> _GOAL OF THE EXERCISE_
Output the line containing "Instruction: Click the scissors cut icon" and each line after it through the end of the data, exactly as written, with pictures left out.

[Stored data]

####

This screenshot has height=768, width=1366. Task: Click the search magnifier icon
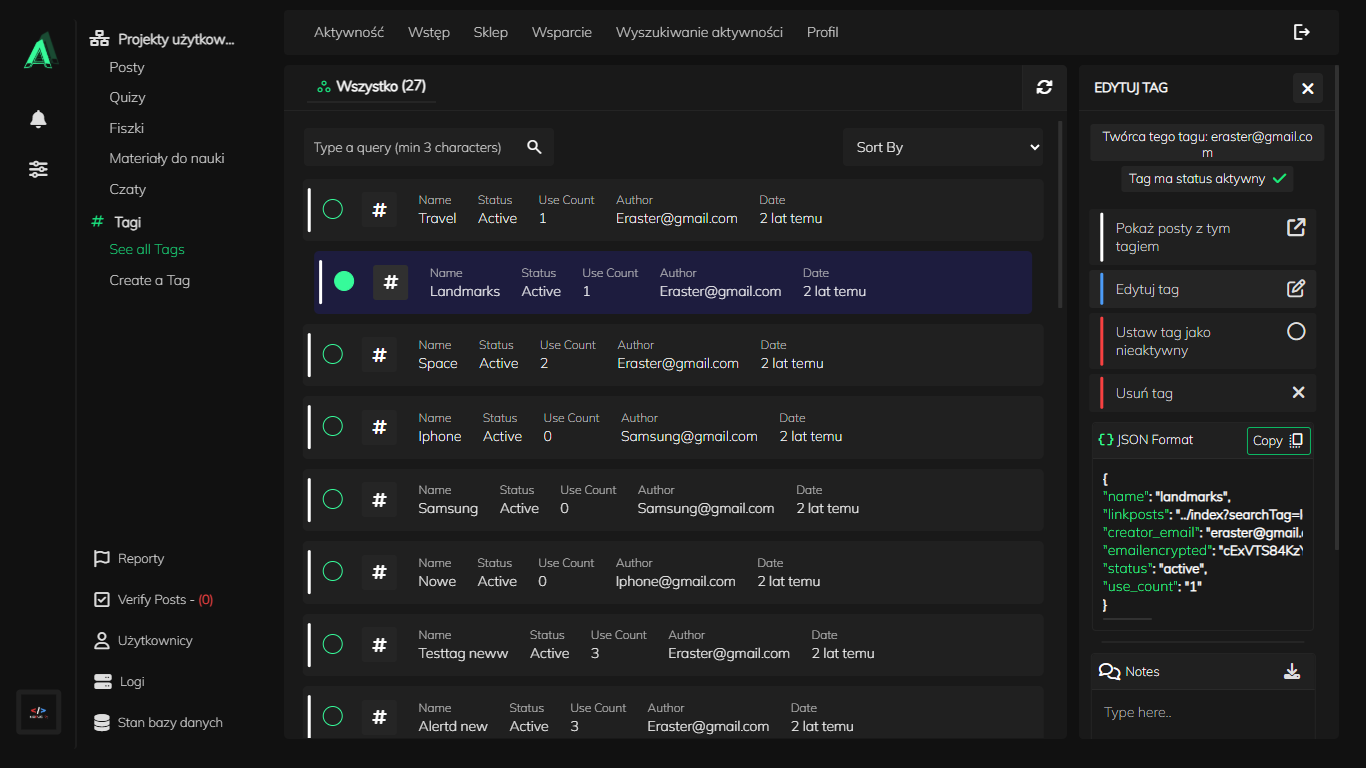point(534,147)
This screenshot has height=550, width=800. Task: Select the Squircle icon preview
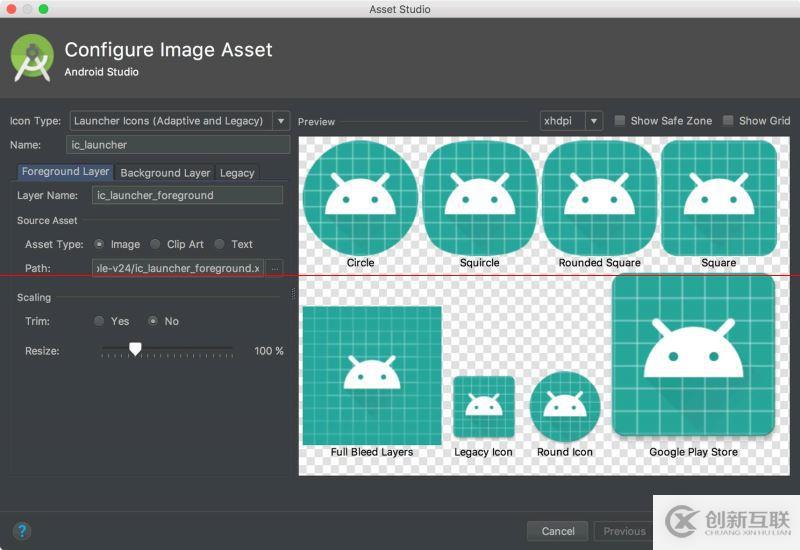click(x=479, y=197)
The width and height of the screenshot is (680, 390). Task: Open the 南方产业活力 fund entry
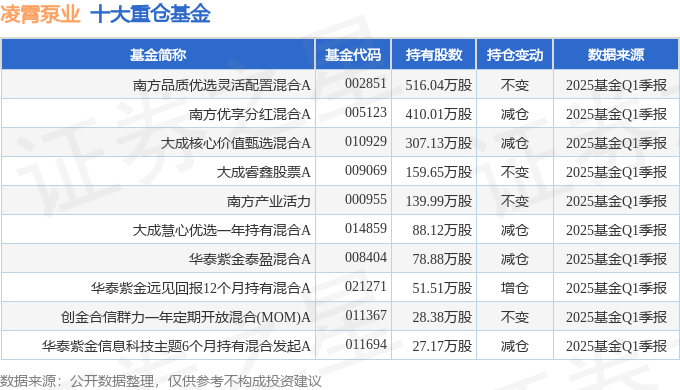click(269, 201)
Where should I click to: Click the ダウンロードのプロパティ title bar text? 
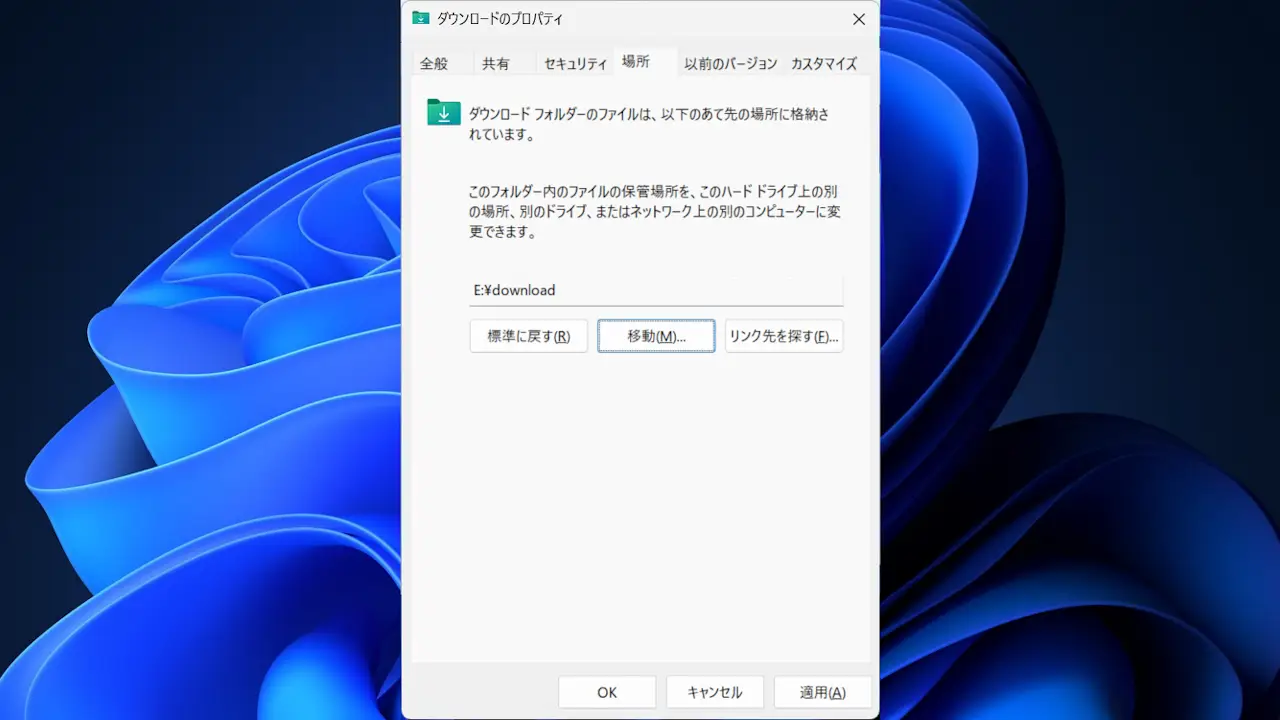click(x=500, y=19)
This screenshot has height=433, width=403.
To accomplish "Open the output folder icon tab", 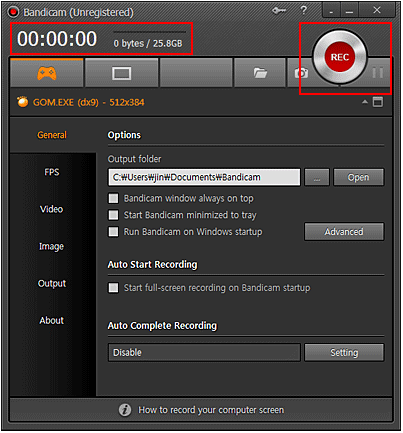I will 260,73.
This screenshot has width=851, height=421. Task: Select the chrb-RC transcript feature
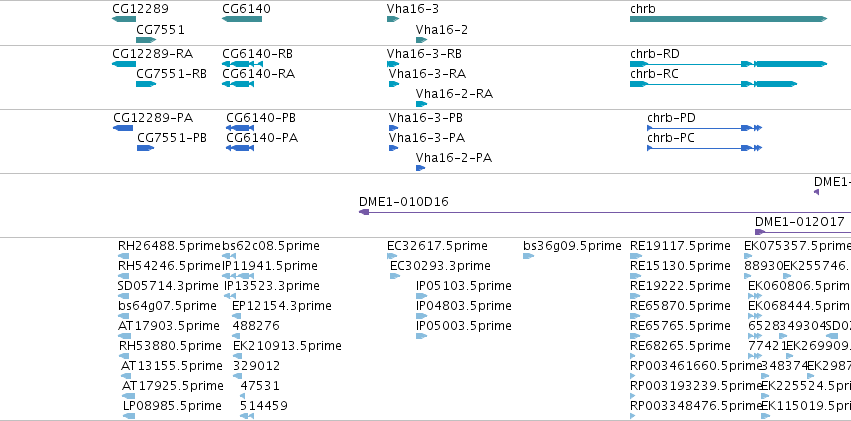point(713,84)
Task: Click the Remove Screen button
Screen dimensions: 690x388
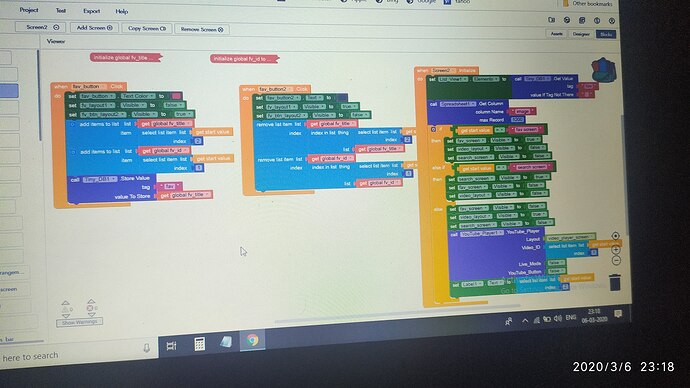Action: [x=202, y=29]
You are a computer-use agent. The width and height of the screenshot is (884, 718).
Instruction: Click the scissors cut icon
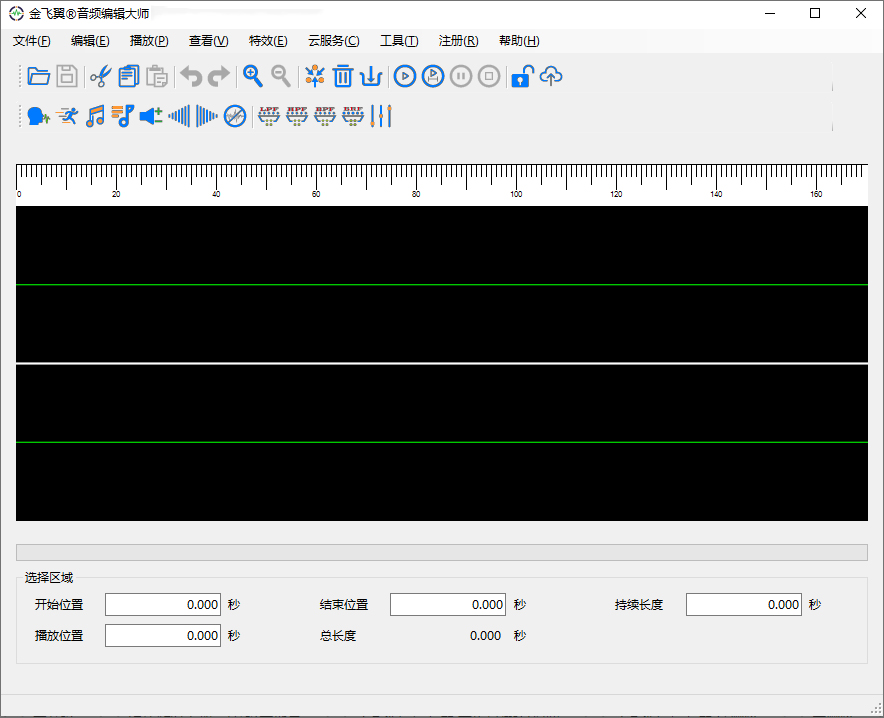coord(100,76)
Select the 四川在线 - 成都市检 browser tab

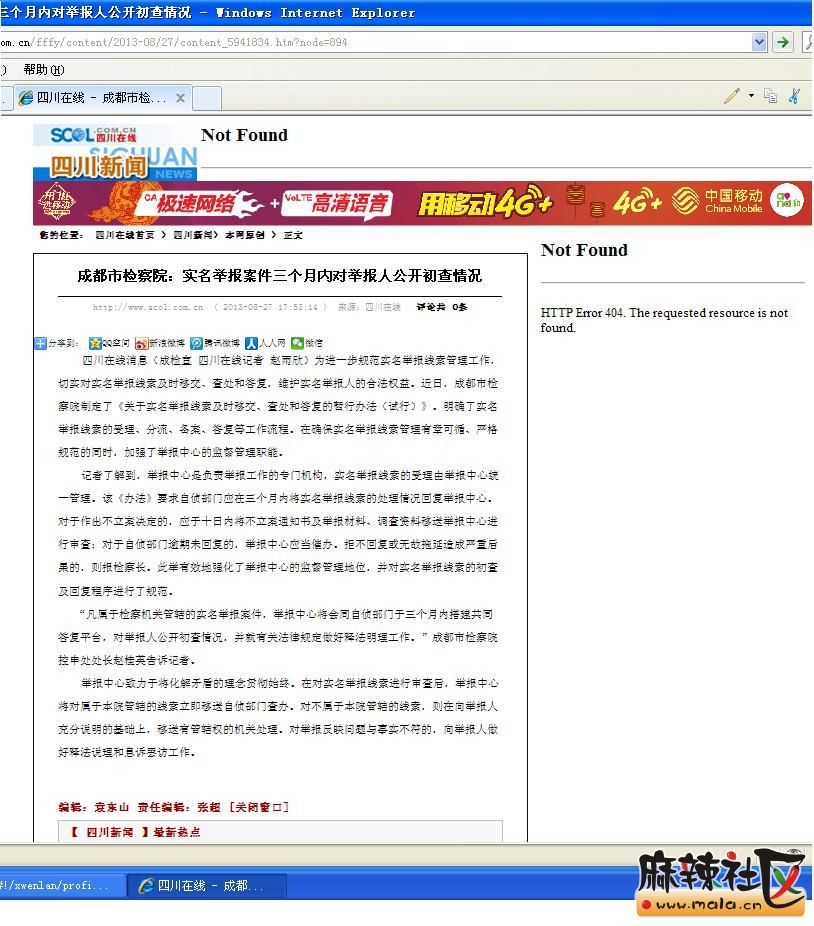(x=95, y=98)
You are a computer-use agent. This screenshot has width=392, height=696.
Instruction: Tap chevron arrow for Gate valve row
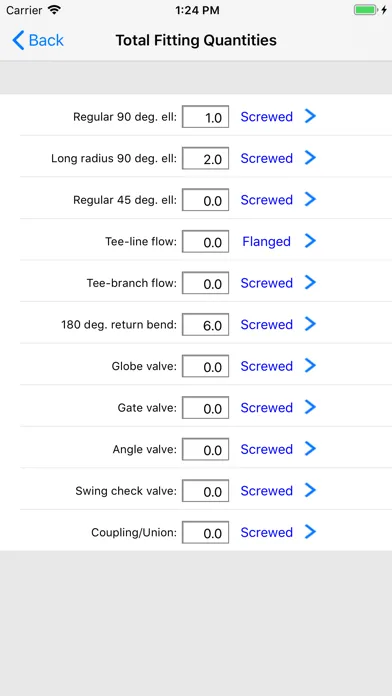(x=310, y=407)
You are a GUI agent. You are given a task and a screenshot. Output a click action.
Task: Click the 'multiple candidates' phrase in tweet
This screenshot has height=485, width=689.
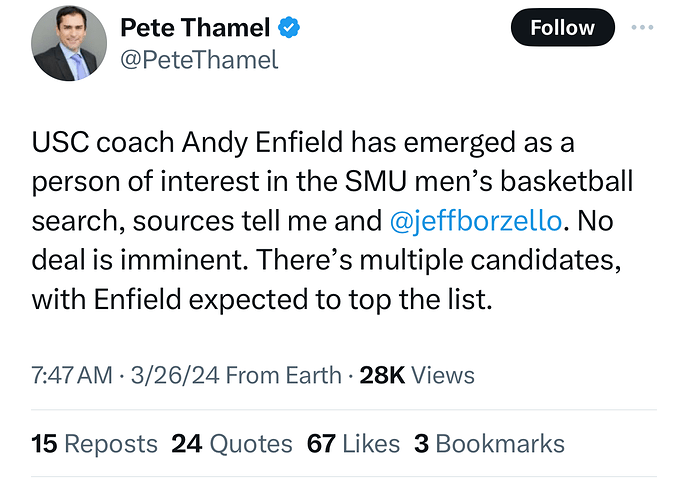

####

> _RESULT OF THIS TASK_
Instruction: Click the scissors cut icon
coord(100,76)
Select the 四川在线 - 成都市检 browser tab

(x=95, y=98)
You are a computer-use agent. This screenshot has width=392, height=696.
Instruction: Tap chevron arrow for Gate valve row
(x=310, y=407)
You are a GUI agent. You are given a task and a screenshot. Output a click action.
Task: Click the 'multiple candidates' phrase in tweet
This screenshot has height=485, width=689.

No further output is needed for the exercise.